> Given records:
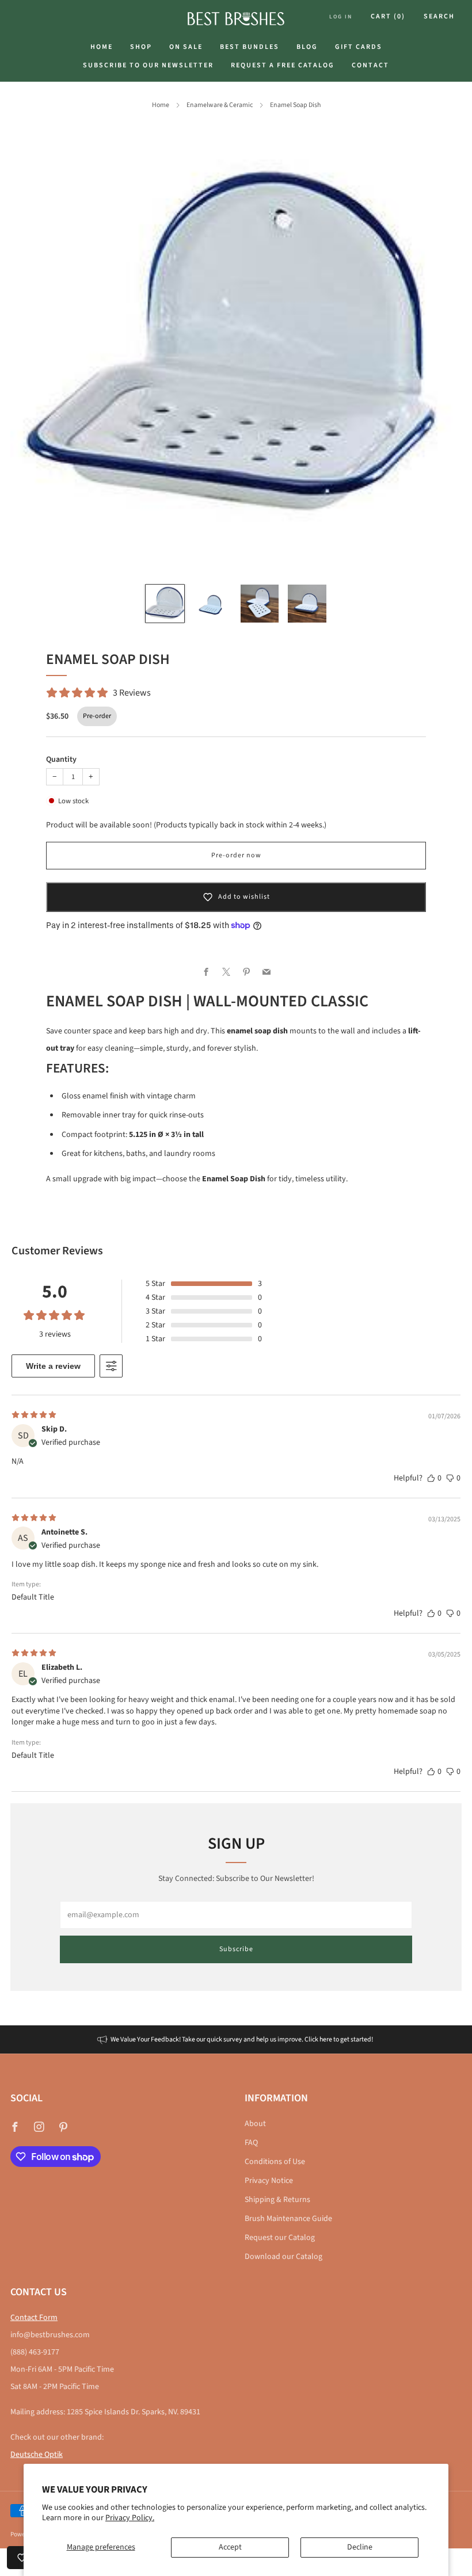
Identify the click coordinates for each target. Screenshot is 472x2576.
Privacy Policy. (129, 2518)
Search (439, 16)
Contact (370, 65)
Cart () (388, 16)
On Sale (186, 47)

...

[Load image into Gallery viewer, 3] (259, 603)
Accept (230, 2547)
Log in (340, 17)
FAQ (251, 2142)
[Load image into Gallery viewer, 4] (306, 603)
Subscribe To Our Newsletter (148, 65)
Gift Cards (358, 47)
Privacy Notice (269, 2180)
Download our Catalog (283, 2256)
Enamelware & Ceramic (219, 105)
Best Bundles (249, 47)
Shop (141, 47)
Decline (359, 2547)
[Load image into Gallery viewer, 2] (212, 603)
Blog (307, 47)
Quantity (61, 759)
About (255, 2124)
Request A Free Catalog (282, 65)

> What to do:
Lines with the string "Catalog" in the data above: say how many there are, giving the number alone.

> Answer space:
2